__ACTIVITY__: Each line in the data holding "computer" should be listed.

__DATASET__:
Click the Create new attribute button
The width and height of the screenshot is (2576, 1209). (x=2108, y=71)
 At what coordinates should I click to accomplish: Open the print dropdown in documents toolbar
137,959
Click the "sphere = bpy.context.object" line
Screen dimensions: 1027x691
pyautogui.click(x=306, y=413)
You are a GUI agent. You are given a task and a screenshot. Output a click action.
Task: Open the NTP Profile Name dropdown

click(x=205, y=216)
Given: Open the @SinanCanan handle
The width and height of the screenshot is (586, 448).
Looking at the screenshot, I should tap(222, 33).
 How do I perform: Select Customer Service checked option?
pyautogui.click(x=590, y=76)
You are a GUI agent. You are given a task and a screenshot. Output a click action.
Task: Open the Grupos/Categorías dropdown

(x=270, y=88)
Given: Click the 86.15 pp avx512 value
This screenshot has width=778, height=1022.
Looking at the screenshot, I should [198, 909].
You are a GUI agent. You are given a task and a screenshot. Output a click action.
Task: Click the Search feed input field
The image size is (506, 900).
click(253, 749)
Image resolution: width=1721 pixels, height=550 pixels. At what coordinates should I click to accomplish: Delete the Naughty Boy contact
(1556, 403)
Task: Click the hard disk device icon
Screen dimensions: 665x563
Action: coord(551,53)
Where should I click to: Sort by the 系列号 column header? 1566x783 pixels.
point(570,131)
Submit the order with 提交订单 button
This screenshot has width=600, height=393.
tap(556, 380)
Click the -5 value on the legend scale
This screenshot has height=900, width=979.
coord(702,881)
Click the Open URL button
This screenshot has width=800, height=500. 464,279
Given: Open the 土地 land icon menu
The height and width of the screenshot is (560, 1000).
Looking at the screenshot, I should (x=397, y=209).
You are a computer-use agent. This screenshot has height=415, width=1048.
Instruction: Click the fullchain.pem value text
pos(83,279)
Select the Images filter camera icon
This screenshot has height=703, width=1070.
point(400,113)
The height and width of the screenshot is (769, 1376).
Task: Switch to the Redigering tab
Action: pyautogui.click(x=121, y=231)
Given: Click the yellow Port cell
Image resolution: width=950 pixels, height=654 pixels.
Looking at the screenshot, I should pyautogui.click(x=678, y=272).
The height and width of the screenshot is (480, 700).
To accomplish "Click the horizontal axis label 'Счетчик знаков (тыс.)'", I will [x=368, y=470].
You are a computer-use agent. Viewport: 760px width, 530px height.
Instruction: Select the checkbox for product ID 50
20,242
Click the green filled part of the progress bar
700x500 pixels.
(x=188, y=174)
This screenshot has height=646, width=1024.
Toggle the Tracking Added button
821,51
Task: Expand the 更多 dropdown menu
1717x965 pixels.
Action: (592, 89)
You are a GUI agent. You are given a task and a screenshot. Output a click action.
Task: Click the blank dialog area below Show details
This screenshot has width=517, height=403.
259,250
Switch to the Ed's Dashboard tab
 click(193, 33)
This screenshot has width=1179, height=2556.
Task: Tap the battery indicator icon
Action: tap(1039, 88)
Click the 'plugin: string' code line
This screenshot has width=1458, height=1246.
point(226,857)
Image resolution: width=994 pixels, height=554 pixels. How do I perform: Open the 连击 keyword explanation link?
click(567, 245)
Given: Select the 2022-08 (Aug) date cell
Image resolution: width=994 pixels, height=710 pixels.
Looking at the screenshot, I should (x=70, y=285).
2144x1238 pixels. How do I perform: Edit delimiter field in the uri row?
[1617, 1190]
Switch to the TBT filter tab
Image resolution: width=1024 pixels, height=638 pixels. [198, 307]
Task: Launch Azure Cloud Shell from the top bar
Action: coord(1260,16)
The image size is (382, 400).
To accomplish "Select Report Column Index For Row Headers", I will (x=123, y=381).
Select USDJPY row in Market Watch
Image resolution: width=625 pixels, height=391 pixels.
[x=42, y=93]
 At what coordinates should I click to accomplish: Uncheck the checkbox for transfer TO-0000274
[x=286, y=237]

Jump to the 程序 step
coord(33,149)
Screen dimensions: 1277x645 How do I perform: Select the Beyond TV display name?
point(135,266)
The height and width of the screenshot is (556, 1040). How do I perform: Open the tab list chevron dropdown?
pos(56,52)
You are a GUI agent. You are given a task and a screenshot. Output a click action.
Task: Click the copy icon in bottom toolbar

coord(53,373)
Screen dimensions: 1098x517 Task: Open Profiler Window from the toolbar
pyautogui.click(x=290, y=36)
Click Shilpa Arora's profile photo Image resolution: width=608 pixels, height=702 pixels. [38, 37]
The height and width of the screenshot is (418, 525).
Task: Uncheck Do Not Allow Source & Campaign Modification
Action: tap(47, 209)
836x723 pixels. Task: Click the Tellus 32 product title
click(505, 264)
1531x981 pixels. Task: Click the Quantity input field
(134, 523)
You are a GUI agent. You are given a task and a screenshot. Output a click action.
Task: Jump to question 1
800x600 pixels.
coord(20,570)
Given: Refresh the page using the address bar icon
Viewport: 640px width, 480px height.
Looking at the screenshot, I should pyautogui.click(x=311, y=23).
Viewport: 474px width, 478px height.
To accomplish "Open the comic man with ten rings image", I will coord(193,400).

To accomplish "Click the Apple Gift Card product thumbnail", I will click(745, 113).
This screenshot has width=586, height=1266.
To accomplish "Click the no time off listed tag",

__SOLUTION FOR THIS EXERCISE__:
You are a computer-use agent. This screenshot has height=415, width=1048.
You are a computer-use agent. Viewport: 760px width, 530px height.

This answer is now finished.